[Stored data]
■ ■ ■ ■ ■

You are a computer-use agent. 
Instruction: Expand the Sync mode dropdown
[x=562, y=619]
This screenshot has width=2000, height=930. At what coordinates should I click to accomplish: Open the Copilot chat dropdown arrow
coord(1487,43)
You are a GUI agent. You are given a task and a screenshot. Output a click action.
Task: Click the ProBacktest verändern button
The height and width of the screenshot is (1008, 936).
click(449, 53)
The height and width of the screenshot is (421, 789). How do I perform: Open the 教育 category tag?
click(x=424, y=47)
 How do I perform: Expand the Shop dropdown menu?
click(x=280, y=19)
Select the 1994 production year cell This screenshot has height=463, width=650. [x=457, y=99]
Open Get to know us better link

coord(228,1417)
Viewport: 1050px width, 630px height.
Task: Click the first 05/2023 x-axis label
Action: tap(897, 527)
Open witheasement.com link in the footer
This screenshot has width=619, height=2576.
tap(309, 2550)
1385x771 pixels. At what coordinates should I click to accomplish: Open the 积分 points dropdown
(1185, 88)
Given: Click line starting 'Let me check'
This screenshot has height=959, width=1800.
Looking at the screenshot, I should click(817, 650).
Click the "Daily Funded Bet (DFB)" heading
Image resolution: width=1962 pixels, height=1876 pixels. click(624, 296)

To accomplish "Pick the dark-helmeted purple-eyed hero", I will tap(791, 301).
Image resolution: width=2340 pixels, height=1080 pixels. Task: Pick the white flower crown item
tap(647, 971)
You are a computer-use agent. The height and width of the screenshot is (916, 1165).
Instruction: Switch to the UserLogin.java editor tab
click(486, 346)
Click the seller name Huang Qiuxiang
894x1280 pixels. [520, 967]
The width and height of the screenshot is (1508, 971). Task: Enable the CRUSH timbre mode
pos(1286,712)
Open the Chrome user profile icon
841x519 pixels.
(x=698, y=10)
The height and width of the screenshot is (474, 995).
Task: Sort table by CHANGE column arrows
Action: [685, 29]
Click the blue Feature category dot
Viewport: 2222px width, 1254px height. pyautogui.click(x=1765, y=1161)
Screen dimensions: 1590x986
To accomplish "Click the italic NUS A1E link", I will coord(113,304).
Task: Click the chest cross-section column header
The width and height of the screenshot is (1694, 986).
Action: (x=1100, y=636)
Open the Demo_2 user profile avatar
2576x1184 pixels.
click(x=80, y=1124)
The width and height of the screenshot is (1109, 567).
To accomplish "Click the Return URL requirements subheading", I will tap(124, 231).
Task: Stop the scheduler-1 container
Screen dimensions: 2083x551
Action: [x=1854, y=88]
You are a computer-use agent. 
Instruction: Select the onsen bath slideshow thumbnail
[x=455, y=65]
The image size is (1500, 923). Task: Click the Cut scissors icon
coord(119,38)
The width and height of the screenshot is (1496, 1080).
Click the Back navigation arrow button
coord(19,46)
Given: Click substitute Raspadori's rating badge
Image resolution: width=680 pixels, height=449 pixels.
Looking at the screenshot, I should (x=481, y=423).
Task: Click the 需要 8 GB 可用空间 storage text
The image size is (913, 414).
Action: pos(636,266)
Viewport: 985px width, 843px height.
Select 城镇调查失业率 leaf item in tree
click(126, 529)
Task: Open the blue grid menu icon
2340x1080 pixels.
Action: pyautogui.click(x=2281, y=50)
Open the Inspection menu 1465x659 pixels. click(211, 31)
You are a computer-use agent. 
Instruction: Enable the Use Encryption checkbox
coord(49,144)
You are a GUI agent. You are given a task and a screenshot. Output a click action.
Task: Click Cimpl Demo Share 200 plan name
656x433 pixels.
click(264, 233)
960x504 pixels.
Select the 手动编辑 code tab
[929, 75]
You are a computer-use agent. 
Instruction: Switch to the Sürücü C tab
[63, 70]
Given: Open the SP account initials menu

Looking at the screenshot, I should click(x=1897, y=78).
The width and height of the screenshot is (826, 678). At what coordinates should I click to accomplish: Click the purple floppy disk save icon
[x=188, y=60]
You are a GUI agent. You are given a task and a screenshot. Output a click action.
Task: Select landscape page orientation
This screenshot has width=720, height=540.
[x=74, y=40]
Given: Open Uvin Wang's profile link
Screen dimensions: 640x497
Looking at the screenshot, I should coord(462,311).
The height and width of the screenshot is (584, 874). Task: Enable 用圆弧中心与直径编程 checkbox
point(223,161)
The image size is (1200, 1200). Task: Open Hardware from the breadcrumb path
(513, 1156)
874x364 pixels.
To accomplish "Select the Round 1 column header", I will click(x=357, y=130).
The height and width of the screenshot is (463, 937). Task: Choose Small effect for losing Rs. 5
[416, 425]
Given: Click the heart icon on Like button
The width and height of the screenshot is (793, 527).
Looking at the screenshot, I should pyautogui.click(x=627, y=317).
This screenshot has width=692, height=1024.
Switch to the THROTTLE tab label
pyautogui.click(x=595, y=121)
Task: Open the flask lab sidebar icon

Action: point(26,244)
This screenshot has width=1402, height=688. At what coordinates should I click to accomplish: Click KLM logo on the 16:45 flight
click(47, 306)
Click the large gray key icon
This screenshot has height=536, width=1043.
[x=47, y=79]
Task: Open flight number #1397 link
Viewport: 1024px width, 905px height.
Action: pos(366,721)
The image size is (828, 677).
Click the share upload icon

■ ■ ■ ■ ■

_What to work on_: Among the lines above, some may hold the string "will". State how many, giving the number alone.

_Answer box_: 4